> [STUDY MATERIAL]:
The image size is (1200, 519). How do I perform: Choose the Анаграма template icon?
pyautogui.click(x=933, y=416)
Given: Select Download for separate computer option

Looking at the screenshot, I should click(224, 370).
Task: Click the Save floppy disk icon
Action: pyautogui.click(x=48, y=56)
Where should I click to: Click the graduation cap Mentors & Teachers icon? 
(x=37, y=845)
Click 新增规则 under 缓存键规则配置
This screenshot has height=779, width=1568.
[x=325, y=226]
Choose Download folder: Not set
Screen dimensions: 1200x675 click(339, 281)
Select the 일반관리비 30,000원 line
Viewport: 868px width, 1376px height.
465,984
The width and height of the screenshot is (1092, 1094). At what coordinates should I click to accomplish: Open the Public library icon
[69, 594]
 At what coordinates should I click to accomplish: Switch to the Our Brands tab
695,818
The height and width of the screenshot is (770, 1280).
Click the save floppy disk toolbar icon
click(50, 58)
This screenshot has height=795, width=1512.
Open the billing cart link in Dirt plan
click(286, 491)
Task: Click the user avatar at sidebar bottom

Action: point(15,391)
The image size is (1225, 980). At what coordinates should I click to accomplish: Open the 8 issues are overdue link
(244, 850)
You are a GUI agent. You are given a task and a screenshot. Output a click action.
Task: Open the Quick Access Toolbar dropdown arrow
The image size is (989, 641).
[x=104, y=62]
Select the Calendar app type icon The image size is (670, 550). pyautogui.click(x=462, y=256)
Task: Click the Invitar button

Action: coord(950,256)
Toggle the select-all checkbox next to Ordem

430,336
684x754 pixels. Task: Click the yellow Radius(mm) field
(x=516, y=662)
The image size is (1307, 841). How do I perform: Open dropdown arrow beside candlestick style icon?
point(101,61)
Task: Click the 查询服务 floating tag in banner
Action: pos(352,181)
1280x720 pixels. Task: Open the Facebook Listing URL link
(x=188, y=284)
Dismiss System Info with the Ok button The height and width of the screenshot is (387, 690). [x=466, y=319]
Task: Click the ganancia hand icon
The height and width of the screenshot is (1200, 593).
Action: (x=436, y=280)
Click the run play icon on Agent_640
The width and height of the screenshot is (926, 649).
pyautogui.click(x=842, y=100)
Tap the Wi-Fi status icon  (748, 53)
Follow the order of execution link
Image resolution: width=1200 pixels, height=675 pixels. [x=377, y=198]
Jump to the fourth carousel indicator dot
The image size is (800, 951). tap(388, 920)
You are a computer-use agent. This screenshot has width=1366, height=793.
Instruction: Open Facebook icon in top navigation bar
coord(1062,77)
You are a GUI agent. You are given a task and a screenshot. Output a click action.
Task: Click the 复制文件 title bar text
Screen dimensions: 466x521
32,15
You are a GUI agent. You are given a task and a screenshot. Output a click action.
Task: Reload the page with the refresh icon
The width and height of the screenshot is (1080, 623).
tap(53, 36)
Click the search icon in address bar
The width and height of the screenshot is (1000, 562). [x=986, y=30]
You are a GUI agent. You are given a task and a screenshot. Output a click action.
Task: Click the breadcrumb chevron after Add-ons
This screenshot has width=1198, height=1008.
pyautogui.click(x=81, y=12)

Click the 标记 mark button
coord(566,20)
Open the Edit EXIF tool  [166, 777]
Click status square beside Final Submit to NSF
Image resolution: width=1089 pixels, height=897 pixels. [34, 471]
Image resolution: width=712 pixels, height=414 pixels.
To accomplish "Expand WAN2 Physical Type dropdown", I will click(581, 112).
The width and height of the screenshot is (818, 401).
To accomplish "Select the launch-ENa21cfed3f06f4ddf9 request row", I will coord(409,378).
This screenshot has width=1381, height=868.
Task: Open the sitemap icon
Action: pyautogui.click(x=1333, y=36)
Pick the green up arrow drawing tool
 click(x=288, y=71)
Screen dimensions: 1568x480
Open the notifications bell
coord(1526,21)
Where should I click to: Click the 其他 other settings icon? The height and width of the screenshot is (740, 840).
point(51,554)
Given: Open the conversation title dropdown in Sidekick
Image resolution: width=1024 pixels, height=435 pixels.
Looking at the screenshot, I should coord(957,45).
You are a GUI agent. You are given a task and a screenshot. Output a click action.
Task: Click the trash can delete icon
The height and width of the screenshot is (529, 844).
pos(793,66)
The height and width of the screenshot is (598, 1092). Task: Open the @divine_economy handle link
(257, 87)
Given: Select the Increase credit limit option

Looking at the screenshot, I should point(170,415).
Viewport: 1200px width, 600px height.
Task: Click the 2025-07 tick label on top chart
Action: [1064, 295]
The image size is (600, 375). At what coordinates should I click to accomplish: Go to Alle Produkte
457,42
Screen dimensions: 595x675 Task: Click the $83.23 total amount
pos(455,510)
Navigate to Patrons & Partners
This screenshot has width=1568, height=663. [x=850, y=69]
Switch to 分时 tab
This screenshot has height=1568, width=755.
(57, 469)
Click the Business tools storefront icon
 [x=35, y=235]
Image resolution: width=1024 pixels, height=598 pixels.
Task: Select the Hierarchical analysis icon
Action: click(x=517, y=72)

> [REQUIRED ACTION]: Go through the records above, find every line with the word "title", and list those lines.

> [EXPECTED ANSWER]:
Task: Click the 复制文件 title bar text
Given: Open the conversation title dropdown in Sidekick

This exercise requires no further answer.